ECLI:NL:RVS:2023:369
Raad van State
- Voorlopige voorziening
- Rechtspraak.nl
Afwijzing verzoek voorlopige voorziening in vreemdelingenzaak met betrekking tot verblijfsvergunning
Op 30 januari 2023 heeft de voorzieningenrechter van de Afdeling bestuursrechtspraak van de Raad van State uitspraak gedaan in een zaak betreffende een verzoek om voorlopige voorziening. De staatssecretaris van Justitie en Veiligheid had op 4 juni 2019 een aanvraag van vreemdelingen voor een verblijfsvergunning regulier voor bepaalde tijd afgewezen. De vreemdelingen maakten bezwaar tegen deze afwijzing, maar de staatssecretaris verklaarde dit bezwaar ongegrond op 23 februari 2021. De rechtbank Den Haag, zittingsplaats Groningen, heeft op 20 december 2022 het beroep van de vreemdelingen gegrond verklaard en de afwijzing van de staatssecretaris vernietigd, met de opdracht om een nieuw besluit te nemen. Tegen deze uitspraak hebben zowel de staatssecretaris als de vreemdelingen hoger beroep ingesteld.

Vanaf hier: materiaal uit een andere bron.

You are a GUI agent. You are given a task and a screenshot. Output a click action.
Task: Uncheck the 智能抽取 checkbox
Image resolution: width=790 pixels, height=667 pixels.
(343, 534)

De staatssecretaris verzocht de voorzieningenrechter om een voorlopige voorziening te treffen, zodat hij de uitspraak van de rechtbank niet hoeft uit te voeren totdat de Afdeling op het hoger beroep heeft beslist. De voorzieningenrechter heeft echter geoordeeld dat er geen aanleiding is om een voorlopige voorziening te treffen. De uitspraak van de rechtbank verplicht de staatssecretaris niet om de gevraagde vergunning te verlenen, en de uitvoering van de uitspraak heeft geen onomkeerbare gevolgen. Bovendien vergt de uitvoering van de uitspraak geen onevenredige inspanning van de staatssecretaris.
Daarom heeft de voorzieningenrechter het verzoek van de staatssecretaris afgewezen en hem veroordeeld tot vergoeding van de proceskosten van de vreemdelingen, die zijn vastgesteld op € 837,00, geheel toe te rekenen aan beroepsmatig verleende rechtsbijstand. Deze beslissing is openbaar uitgesproken op 30 januari 2023.